With an estimated 110
million unique visitors a month, The Huffington Post reigns as the most
popular blog in America’s blogosphere. Its next closest blog competitor is
gossip website TMZ, which racks up about 30 million unique visitors a month. No
matter how you feel about The Huffington Post, it’s clearly the leader of the
blog pack.
Founded in 2005, The
Huffington Post has been praised by fans and panned by critics.
Naysayers have complained that the blog is, among other things,
shallow, sexist and “predictably liberal,” according to the Nieman Journalism Lab.
Some have blasted the blog for raking in revenue but failing to pay many of its
contributors; I happen to be one of the unpaid contributors. Perhaps the
sharpest criticism centers on The Huffington Post’s practice of aggregating a
lot of content from other websites but not spending a dime on it.
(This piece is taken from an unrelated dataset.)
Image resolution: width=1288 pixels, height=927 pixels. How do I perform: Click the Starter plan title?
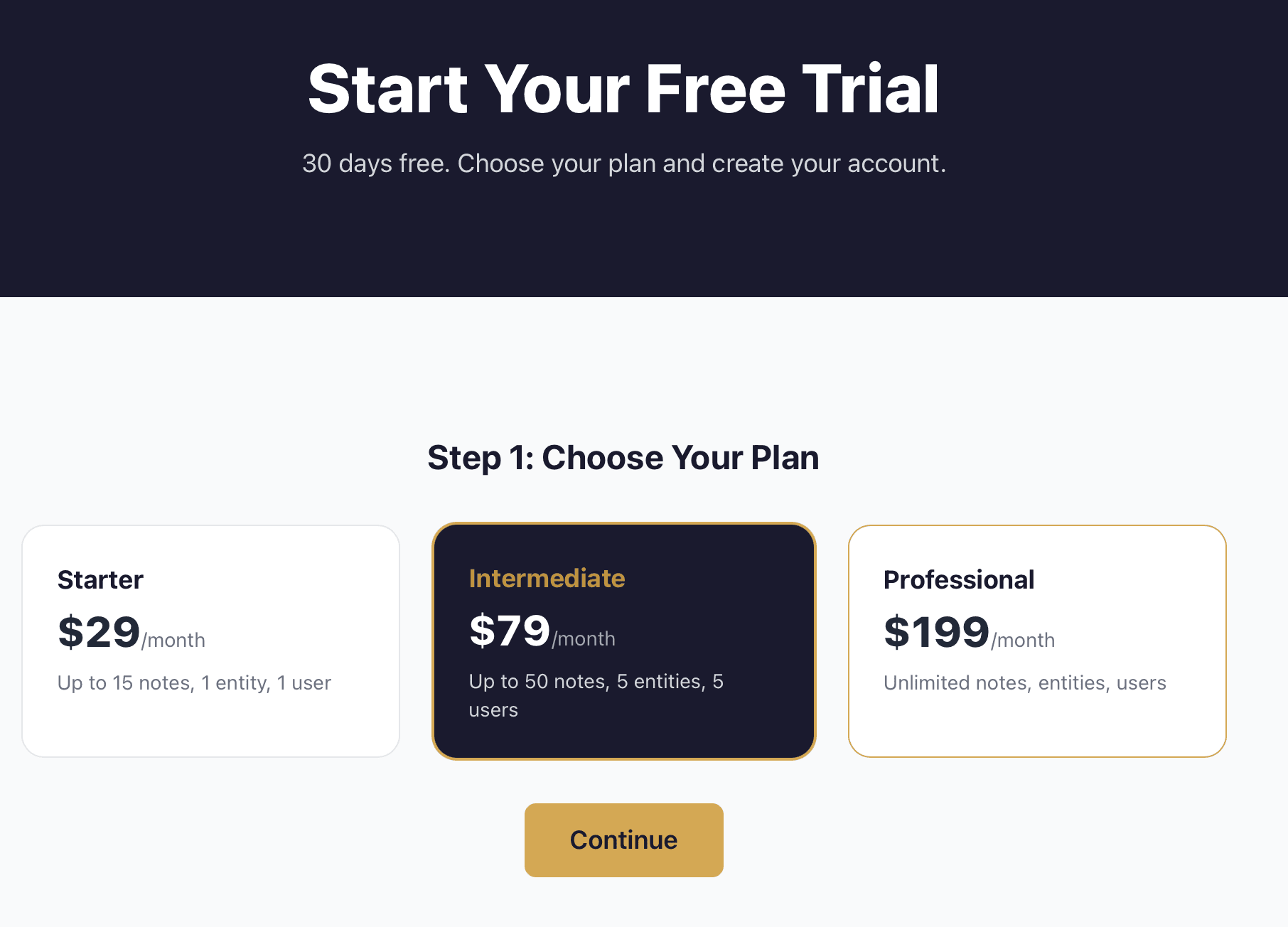100,580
The Huffington Post, now owned by AOL, does have its share of
defenders, though. For instance, Jack Shafer of Slate.com took traditional
journalists to task for whining about The Huffington Post’s alleged pilfering
of content. “Borrowing, sponging, lifting, scrounging, leaching, pinching,
and outright theft of other publications’ work is firmly in the American
journalistic tradition,” Shafer wrote. Data journalist Nate Silver hasn’t been
wholehearted in his admiration for The Huffington Post, but he has called it “innovative”
and “effective.”
To be sure, The Huffington Post has been effective in delivering
information; if that weren’t the case, millions of people wouldn’t bother
reading the blog every day. However, The Huffington Post never will be confused
with high-brow media outlets like The New York Times, the Wall Street Journal and
The Atlantic. Those three traditional media outlets tend to be more mainstream
in their approaches to delivering information.
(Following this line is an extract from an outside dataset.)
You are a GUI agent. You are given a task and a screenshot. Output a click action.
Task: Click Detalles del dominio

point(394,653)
Plus, in terms of substance, The New York Times, the Wall Street
Journal and The Atlantic have more heft, if you will, than The Huffington Post
does. While The Huffington Post might be considered a robust snack, the three
traditional media outlets cited are more like a full meal. To be fair, The
Huffington Post does employ a cadre of journalists who produce top-notch work,
but much of the blog’s content is cranked out by those unpaid bloggers I
mentioned before.
Furthermore, the writing on The Huffington Post, while certainly
not bad, generally does not rise to the esteemed level of The New York Times,
the Wall Street Journal or The Atlantic. Those traditional media outlets are
the meat, while The Huffington Post is the potatoes. Nonetheless, I’d hazard a
guess that readers of The Huffington Post are satisfied with the potatoes and
aren’t necessarily hungry for the meat. If readers want the meat, they can find
it elsewhere on the media menu.
In the end, The Huffington Post serves its purpose — it delivers
reliable information at the speed of the Internet. It doesn’t pretend to be The
New York Times; if it tried, it would flop. Instead, The Huffington Post excels
at cooking up a stew of breaking news, opinion, celebrity gossip, political
happenings, lifestyle features and other “ingredients.” And, by and large, The
Huffington Post adheres to an array of best practices for a blog. Here are several
examples:
- It properly mixes words, photos, video and other storytelling elements.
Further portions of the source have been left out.